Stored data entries

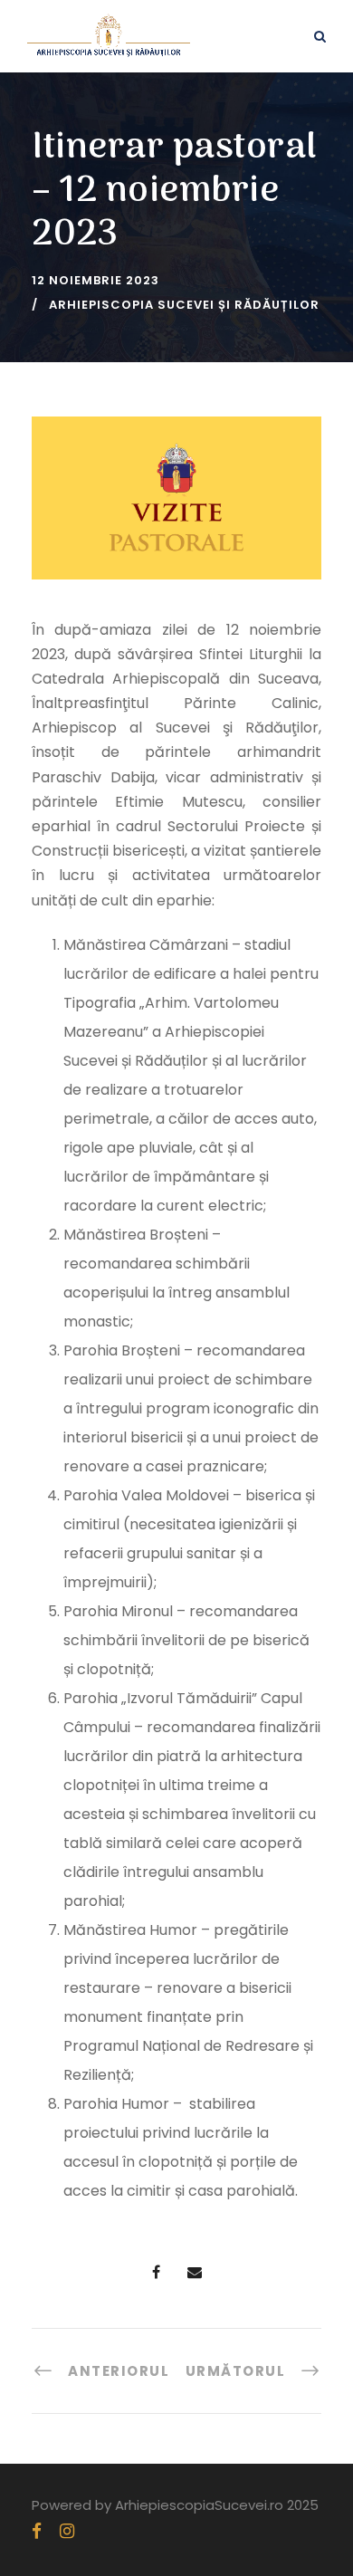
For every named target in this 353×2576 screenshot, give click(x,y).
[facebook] (37, 2531)
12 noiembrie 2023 (95, 280)
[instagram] (67, 2531)
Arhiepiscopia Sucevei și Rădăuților (184, 304)
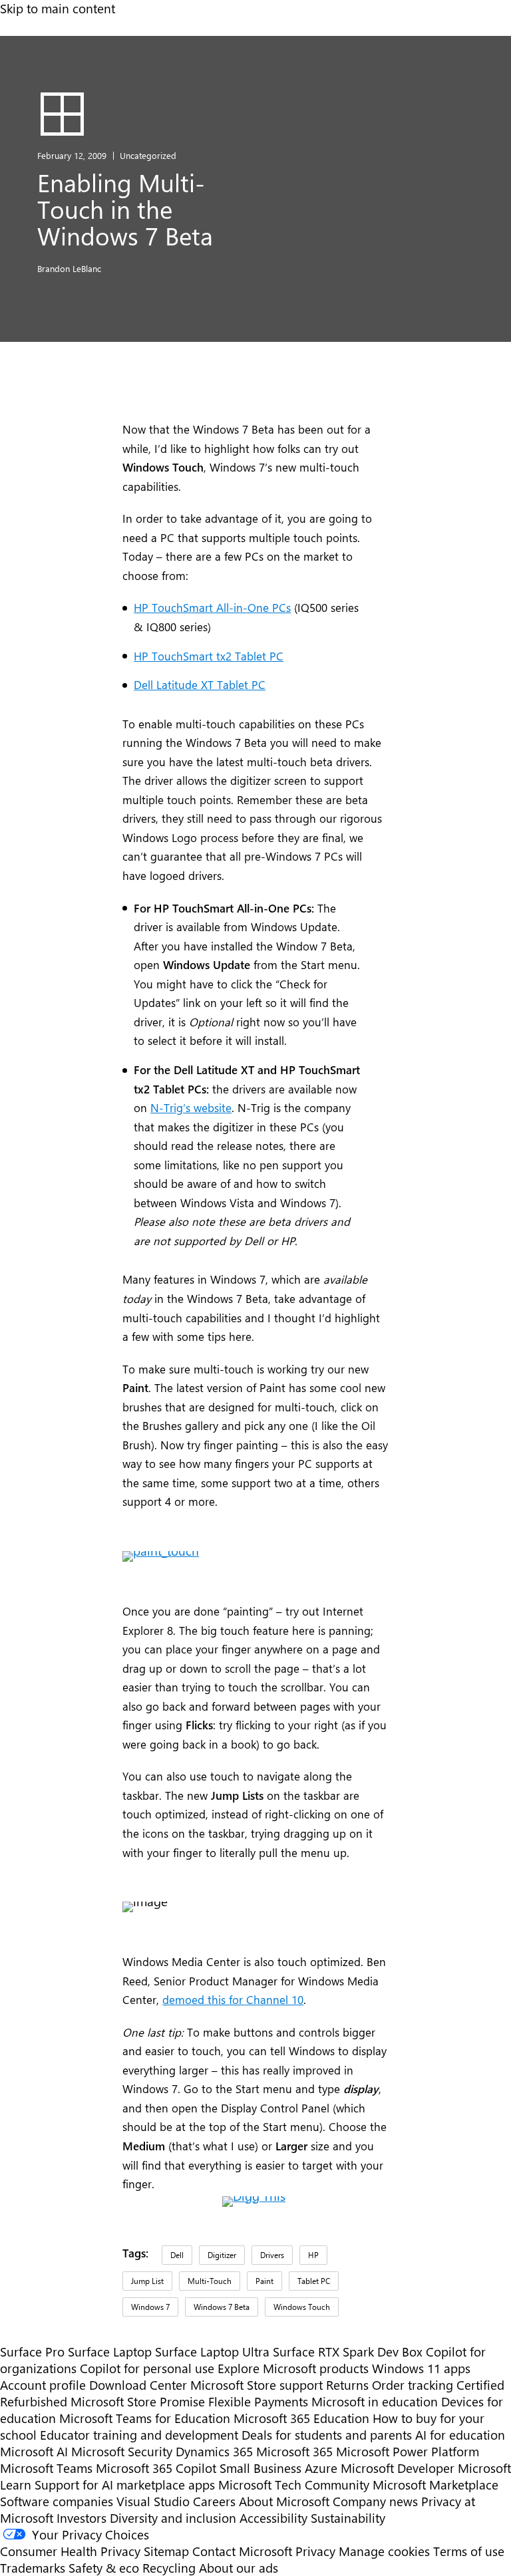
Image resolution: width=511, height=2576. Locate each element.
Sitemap (166, 2551)
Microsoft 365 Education (301, 2418)
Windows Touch (301, 2307)
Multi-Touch (210, 2281)
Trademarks (32, 2567)
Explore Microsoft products (293, 2368)
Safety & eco (104, 2567)
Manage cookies (384, 2551)
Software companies (56, 2501)
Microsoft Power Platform (407, 2451)
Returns (347, 2384)
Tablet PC (313, 2281)
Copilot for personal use (147, 2368)
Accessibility (273, 2517)
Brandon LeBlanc (69, 268)
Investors (81, 2517)
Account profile (43, 2384)
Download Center (138, 2384)
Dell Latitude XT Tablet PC (199, 684)
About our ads (238, 2567)
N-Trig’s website (191, 1107)
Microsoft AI (34, 2451)
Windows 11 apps (421, 2368)
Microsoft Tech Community (293, 2484)
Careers (214, 2501)
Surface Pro (32, 2351)
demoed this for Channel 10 (232, 1999)
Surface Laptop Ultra (212, 2351)
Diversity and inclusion (173, 2517)
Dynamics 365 (214, 2451)
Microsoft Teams (46, 2468)
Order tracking (412, 2384)
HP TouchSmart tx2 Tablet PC (208, 655)
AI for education (460, 2434)
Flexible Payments (258, 2401)
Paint (264, 2281)
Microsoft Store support (256, 2384)
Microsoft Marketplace (435, 2484)
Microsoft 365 (294, 2451)
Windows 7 (150, 2307)
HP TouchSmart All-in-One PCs (212, 607)
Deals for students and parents (327, 2434)
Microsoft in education (374, 2401)
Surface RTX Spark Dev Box (348, 2351)
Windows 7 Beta (222, 2307)
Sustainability (348, 2517)
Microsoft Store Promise (138, 2401)
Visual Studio (153, 2501)
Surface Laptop (110, 2351)
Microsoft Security (121, 2451)
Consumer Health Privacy (70, 2551)
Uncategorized (148, 155)
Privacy (317, 2551)
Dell (177, 2255)
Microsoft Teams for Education (144, 2418)
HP (313, 2255)
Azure (321, 2468)
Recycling (169, 2567)
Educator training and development (139, 2434)
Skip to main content (57, 8)
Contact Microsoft (242, 2551)
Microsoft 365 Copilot (156, 2468)
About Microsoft (284, 2501)
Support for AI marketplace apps (125, 2484)
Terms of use (468, 2551)
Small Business (260, 2468)
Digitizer (222, 2255)
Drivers (272, 2255)
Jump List (147, 2281)
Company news (375, 2501)
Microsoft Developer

# What you will do
Starting at the line that contains "Consumer Health Privacy (70, 2551)", print every line through the last one of the records, exactly and with nothing else.

# Response for this exercise
Consumer Health Privacy (70, 2551)
Uncategorized (148, 155)
Privacy (317, 2551)
Dell (177, 2255)
Microsoft Teams for Education (144, 2418)
HP (313, 2255)
Azure (321, 2468)
Recycling (169, 2567)
Educator training and development (139, 2434)
Skip to main content (57, 8)
Contact Microsoft (242, 2551)
Microsoft 365 Copilot (156, 2468)
About Microsoft (284, 2501)
Support for AI marketplace apps (125, 2484)
Terms of use (468, 2551)
Small Business (260, 2468)
Digitizer (222, 2255)
Drivers (272, 2255)
Jump List (147, 2281)
Company news (375, 2501)
Microsoft Developer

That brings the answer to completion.